Obviously this is a DIY project because of the size and only an idiot would use a contractor if he had the ability to either drag around bags of rock and place the barrier under them or mix a couple of bags and maintain the theme and not create foundation problems.

If the OP cannot do it, then he is welcome for find a small one man operation to do what he instructs them to do.


----------



## AlwaysOneMoreProject (Nov 6, 2010)

mudmixer said:


> Crushed stone in a water pathway is certainly pretty and "green" by some standards, but the stone allows the water to be adsorbed and possibly saturating the underlying soil.
> 
> The suggestion of a control joint was to give direction of the OP continued along with the original theme of filling the "void" with concrete.
> 
> ...



Relax, friend.  The "smarter" comment was to say that crushed stone, as recommended by itsreallyconc, is smarter than the gravel I suggested.  It wasn't in response to your expansion joint.

The advice about hiring a professional was in response to the fact that the guy was left begging for help in a thread that followed him saying he wouldn't hire a professional if he could help it... to a group made up of a number of professionals.


----------



## mudmixer (Nov 6, 2010)

AlwaysOneMoreProject -

I referred to a "control joint" and its location and never referred to being a "expansion joint", which is different.

itsreallyconcrete is well versed in concrete and accurately observed it was not a contractor job and a rock would be an alternate IF you did not want to accumulate water and debris in the "void" area.

I just suggested a joint location if the OP chose to pour concrete and recognizes the need to control cracks just as the other suggesions/options were pointed out.

Since there were not any clues to the location and climate, all that can done is to give suggestions.

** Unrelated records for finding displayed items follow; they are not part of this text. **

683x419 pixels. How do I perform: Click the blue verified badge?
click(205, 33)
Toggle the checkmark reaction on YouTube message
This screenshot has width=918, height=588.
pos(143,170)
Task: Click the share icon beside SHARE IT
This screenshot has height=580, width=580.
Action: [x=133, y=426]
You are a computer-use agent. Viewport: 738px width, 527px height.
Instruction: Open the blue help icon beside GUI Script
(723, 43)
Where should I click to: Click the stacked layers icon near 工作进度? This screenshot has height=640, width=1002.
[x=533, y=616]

Rock will easily allow moisture to collect and be absorbed by the soil near the "void". My first "knee jerk" reaction was rock for a job of that size, but in a cold climate, the moisture allowed around and below the masonry wall could create a disaster and ruin the wall due to settlement or frost heaving.

Dick


----------



## itsreallyconc (Nov 7, 2010)

*i referred to what ?  this thread is so old i forget    IF it were my house, we'd have used bagg'd conc mix & be done in a couple hrs,,, i don't see any indication there would be collecting / settling wtr if the work's done correctly.

we use mainly #57 stone for sub-surface drainage - that's not the case here from what i recall  :beer:*


----------



## head-first (Nov 10, 2010)

OK, I finally have some time to get back to this. Thanks for all criticisms rolleyes and suggestions. 

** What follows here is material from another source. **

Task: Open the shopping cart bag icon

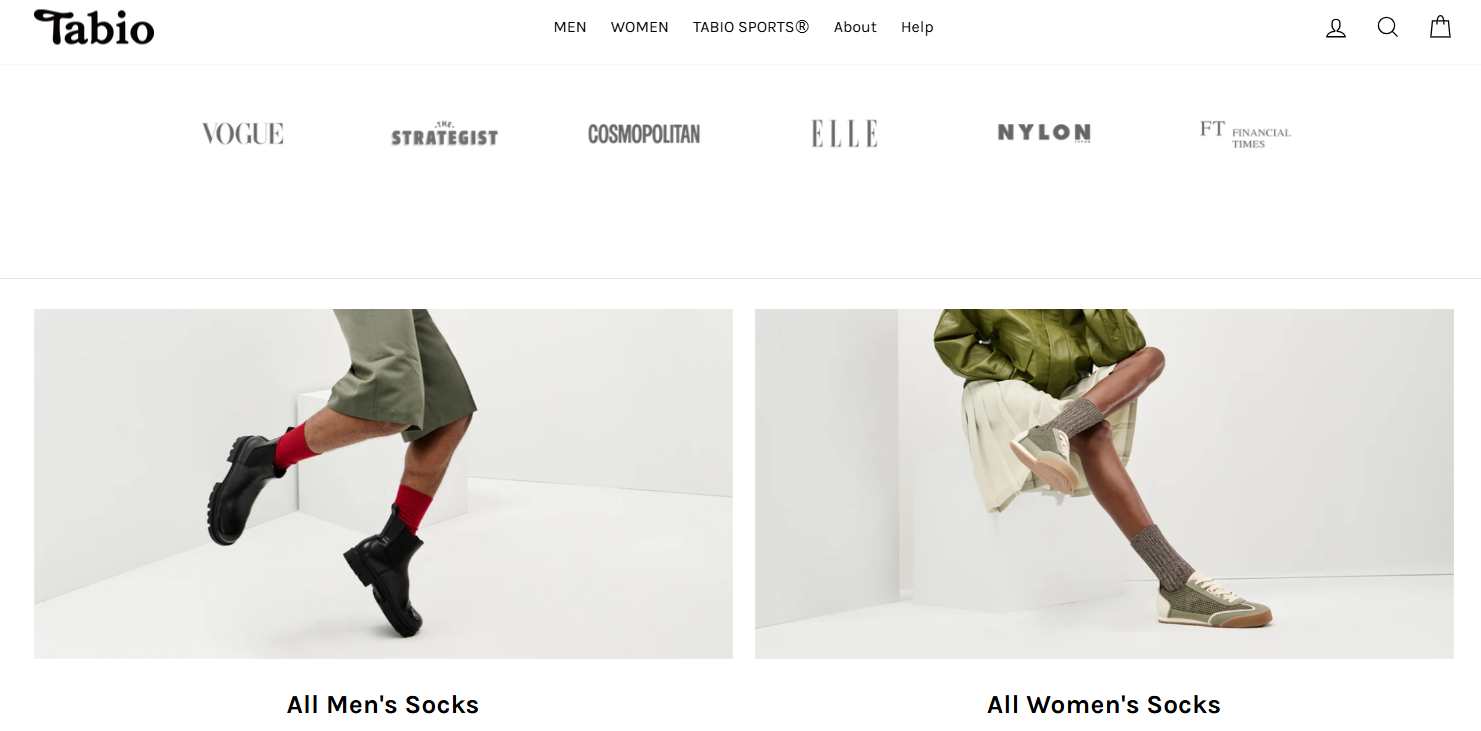Action: click(x=1440, y=27)
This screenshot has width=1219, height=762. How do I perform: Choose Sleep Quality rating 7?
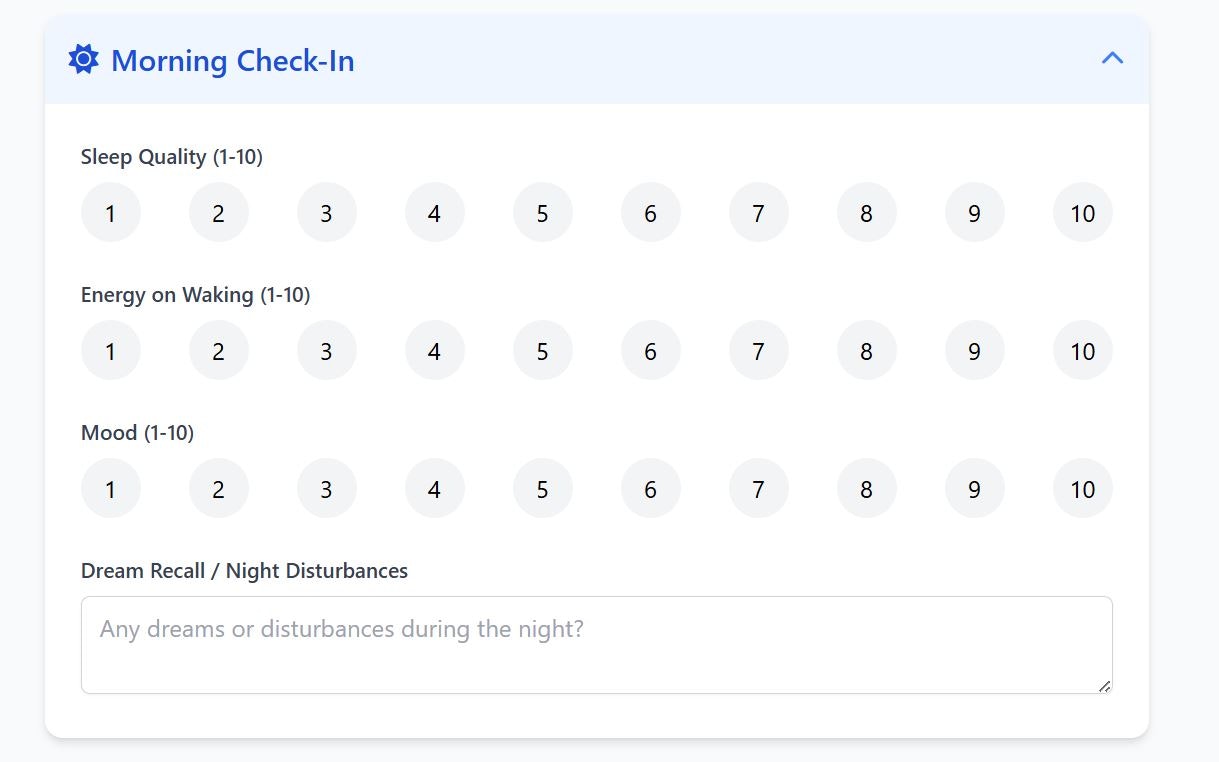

As time is not in my favor, I did contact a small-repair concrete guy in town to get a quote, but he was too busy to connect with me when I was available. I figured that I can and will do it on my own anyway. As I mentioned, I took out a book about masonry from the library, which also has a DVD. After reading/viewing, I am confident that I can do it. 

Filling stone is the easiest option, and also my least favorite. Too much traffic and potential erosion.

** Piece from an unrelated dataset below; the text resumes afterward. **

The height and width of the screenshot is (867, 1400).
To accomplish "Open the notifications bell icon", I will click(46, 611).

I like the like the idea about cutting across and making the space trapezoidal. The sides will not be parallel with the mismatching dimensions of the side and it will have a somewhat odd shape, but unique is better than boring to me and I think it'll look very cool. It will up the price a little though, as renting a saw w/ blade for the job will be up around $50 (not including the extra concrete necessary for a larger void). I don't want to use my circular saw because that could throw off it's calibration with such rough cutting. I am going to check out some chisels. Somehow, I will make that cut, I'm just not sure how much I want to spend on that aspect.

I also really like the idea of creating an aggregate surface. That will be a plus for traction and appearance. This is also covered in the book I have and I think it'll be totally doable. And it does look fun.

Oh, and doing the sections one at a time seems like the way to go, especially after seeing how screeding is performed.

I will be back with my progress at some point.


----------